Reporting what's not there
October 16, 2009
I tend to answer a lot of questions at the UtterAccess Discussion Forums (http://www.utteraccess.com) A recent question there got me thinking about the fact that it's easy to write queries that will show you data in the database that matches a criteria. However, if you want details of when there is no data in the database that matches the criteria, it becomes more difficult.
The specific question posed was something like:
Now, the problem with SQL Aggregate Function (such as Count, Avg, Min, Max or Sum) is that they only return values based on the number of rows selected that meet the given criteria. If no rows in the table are returned, then there's no value to be calculated. And while the DLookup Domain Aggregate function will return Null in that case (so that you can use the Nz function to return a value of zero), because nothing is returned by the query, there's nothing for you to grab to try and coerce into a value.
Before I go any further, I want to discuss a pet peeve of mine with Totals queries generated in Access. They're usually not generated correctly!
SELECT fieldlist FROM table WHERE selectcriteria GROUP BY groupfieldlist [ HAVING groupcriteria]
Both WHERE and HAVING affect the details of the records displayed, but there is a fundamental difference between them. WHERE specifies which records are acted upon by the SELECT statement, whereas HAVING specifies which records are displayed. What does this mean when doing Totals queries (i.e. queries that use Aggregate functions)?
In the query posted to UtterAccess, the intent is to limit the results to only those rows that meet the three given criteria. Since we don't want to see any records which don't meet those criteria, they really should be in a WHERE clause. While the difference may be subtle, when you're dealing with large tables, if you can reduce the number of rows that need to be aggregated, you can speed the query up significantly. The HAVING clause should be limited to those cases where the display criteria depends on the results of grouping the records. In other words, whatever is specified in a HAVING clause should include an aggregate function: HAVING Sum(UnitsInStock) > 100, HAVING Count(*) <= 1 and so on.
As well, note that there's no reason to include fields in the GROUP BY clause unless those fields are included in the SELECT field list. In fact, having fields that don't appear in the list can actually cause your query to return unexpected results: additional rows will be returned to account for changes in the fields not displayed.
Finally, using Count(*) is considerably faster than Count([FieldName]). There is, of course, a difference between the two: the Count function doesn't count records that have a Null value in the field when you use a field name, whereas when you use the asterisk wildcard character, the Count function calculates the total number of records, including those that contain Null fields.
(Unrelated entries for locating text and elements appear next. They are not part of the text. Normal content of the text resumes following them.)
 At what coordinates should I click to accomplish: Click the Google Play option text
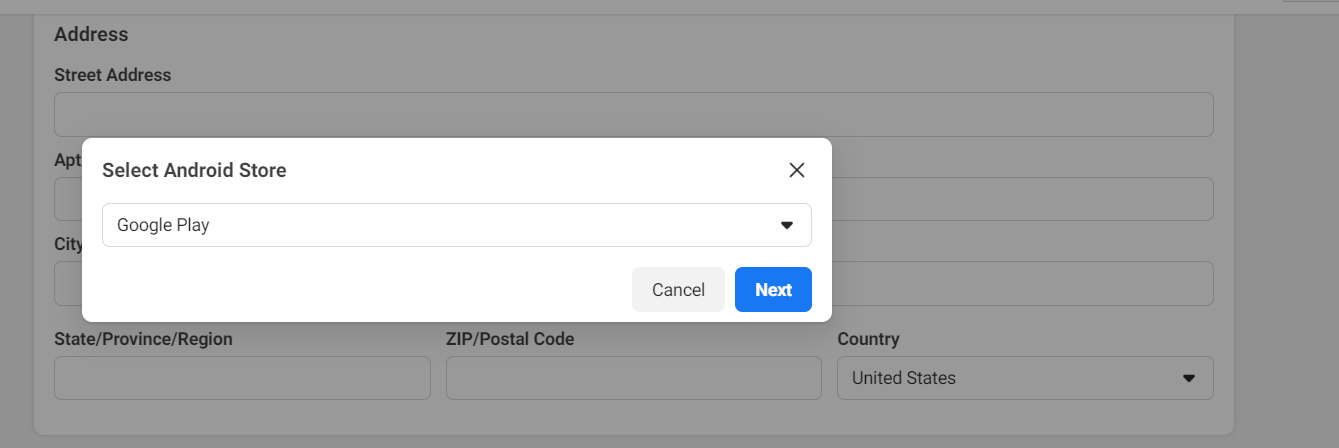pyautogui.click(x=163, y=225)
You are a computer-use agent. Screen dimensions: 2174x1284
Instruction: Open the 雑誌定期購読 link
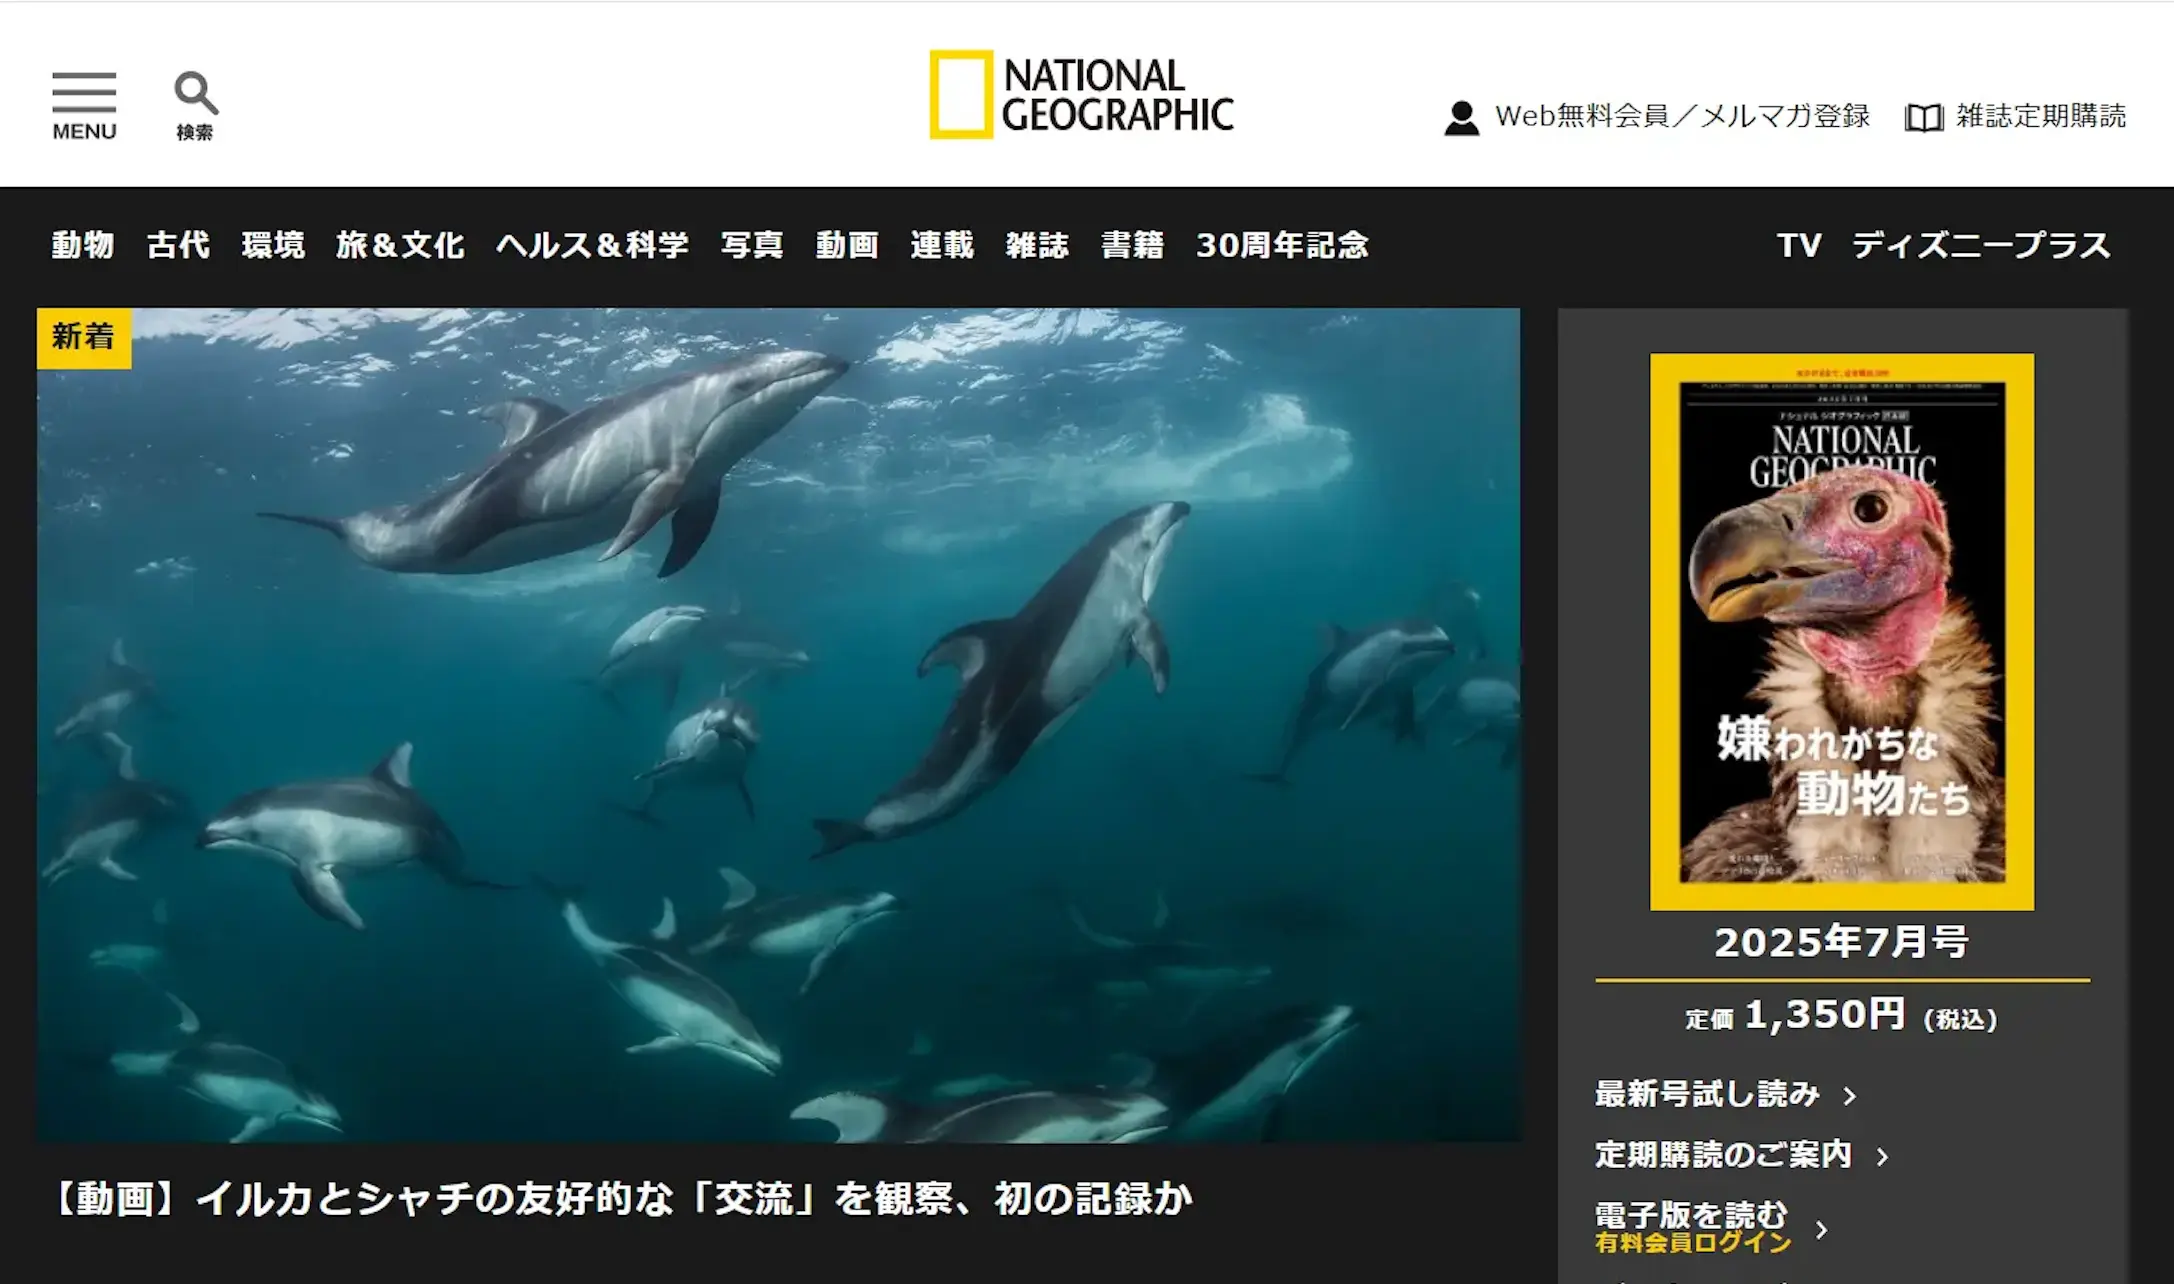(2041, 116)
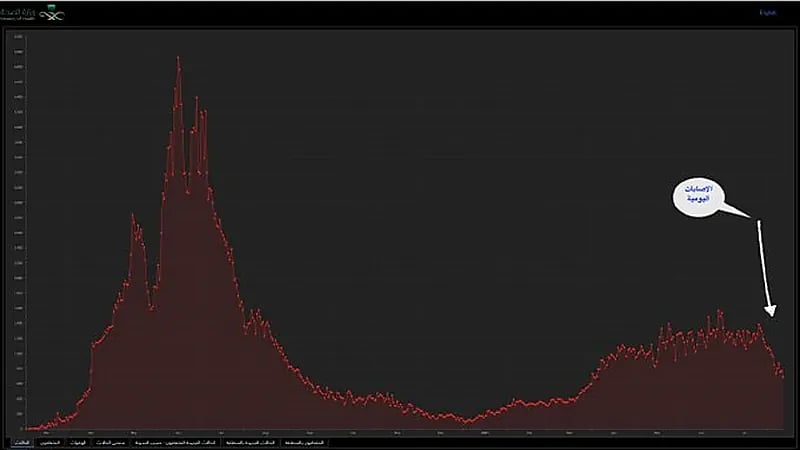The height and width of the screenshot is (450, 800).
Task: Click the first smaller peak before the main spike
Action: [x=133, y=214]
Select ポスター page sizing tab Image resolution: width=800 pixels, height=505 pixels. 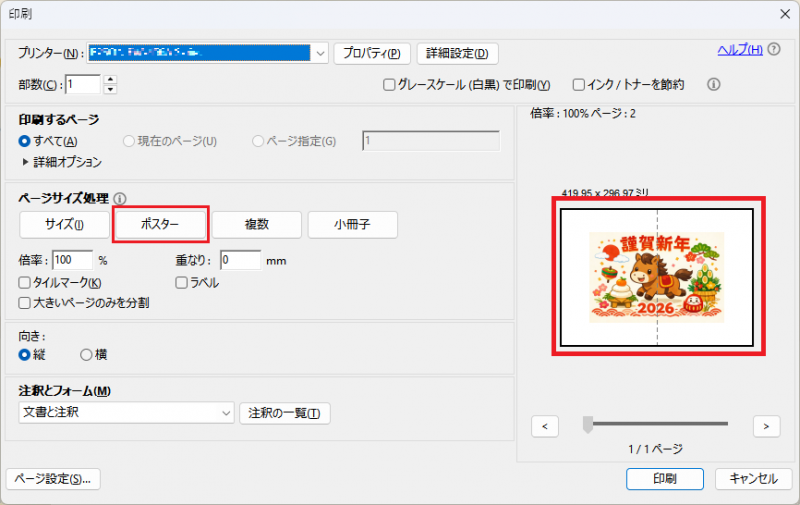click(x=160, y=225)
Since in this particular case a desired value is being specified in the WHERE clause, the SELECT statement will never return a Null value for CABLE_POINT_TYPE (and, as I've already mentioned, the query isn't going to return a row with Null values if no match is found). Besides, we want a zero value, and if Count ignores Null values, that wouldn't give us what we wanted anyhow!
All that being said, let me now rewrite the original query more correctly, as shown in Listing 1.
SELECT COUNT(*) AS [No of 12f Loop Joint] FROM CABLE_POINT WHERE PROJECT_ID=Forms!frmReqForm!txtProject_ID AND CABLE_POINT_TYPE="Break Out Splice Point" AND CAPACITY="12"Listing 1: SQL for a more efficient version of the original query
Now, I believe that the reason why the generated SQL is badly formed is due to how people create such queries. The usual approach is to select the table, drag the fields into the grid, change the query into a Totals query and put criteria under the appropriate fields. The problem is, when you convert a SELECT query to a Totals query, Access assumes a value of GROUP BY in the Total row under each field. Many people don't realize that you can change that GROUP BY to WHERE to get the improvement I discuss above. Figure 1 shows how to do this.
For the particular problem as posed, it's relatively simple to cause a row to be generated whether or not there's data. Since we're dealing with totals, and adding zero to any number results in the same number, what happens if we force a row with a zero value into the mix, and then sum the resultant recordset?
We can create a UNION query (qryS2_UnionQuery, shown in Listing 2) that adds a row having a value of 0:
SELECT COUNT(*) AS CountRows FROM CABLE_POINT WHERE PROJECT_ID=Forms!frmGetTotals!cboProject AND CABLE_POINT_TYPE="Break Out Splice Point" AND CAPACITY="12" UNION SELECT DISTINCT 0 FROM CABLE_POINTListing 2: SQL for qryS2_UnionQuery, a query that will ensure that the recordset returned will always have a least one row.
Figure 2 illustrates what this query will return if there is data that matches on the three criteria, while Figure 3 shows what will be returned when there is no matching data.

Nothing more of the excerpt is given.